Question: I have Restless Leg Syndrome, Can you point me to some exercises that might reduce leg muscle inflammation/irritation/pain specifically when NOT moving, but trying to rest?
Simple stretching can help stop the symptoms of restless legs syndrome. Here’s a handful to help you get started.
Calf stretch – Stretch out your arms so that your palms are flat against a wall and your elbows are nearly straight. Slightly bend your right knee and step your left leg back a foot or two, positioning its heel and foot flat on the floor. Hold for 20 to 30 seconds. Now bend your left knee while still keeping its heel and foot flat on the floor. For a deeper stretch, move your foot back a bit farther. Switch legs and repeat.
Front thigh stretch – Standing parallel to a wall for balance, grab and pull one of your ankles toward your buttock while keeping the other leg straight. Hold for 20 to 30 seconds. Switch legs and repeat.

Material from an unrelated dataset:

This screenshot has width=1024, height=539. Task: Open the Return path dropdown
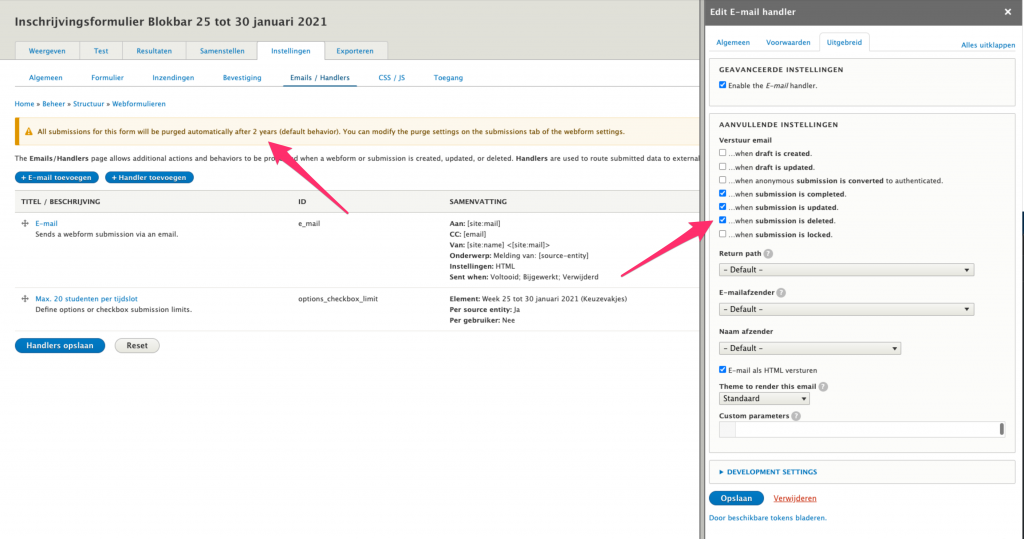[x=846, y=270]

Hip stretch – Place the back of a chair against the wall for support and stand facing the chair. Raise your left foot up and rest it flat on the chair, with your knee bent. (Or try placing your foot on a stair while holding the railing for balance.) Keeping your spine as neutral as possible, press your pelvis forward gently until you feel a stretch at the top of your right thigh. Your pelvis will move forward only a little. Hold for 20 to 30 seconds. Switch legs and repeat.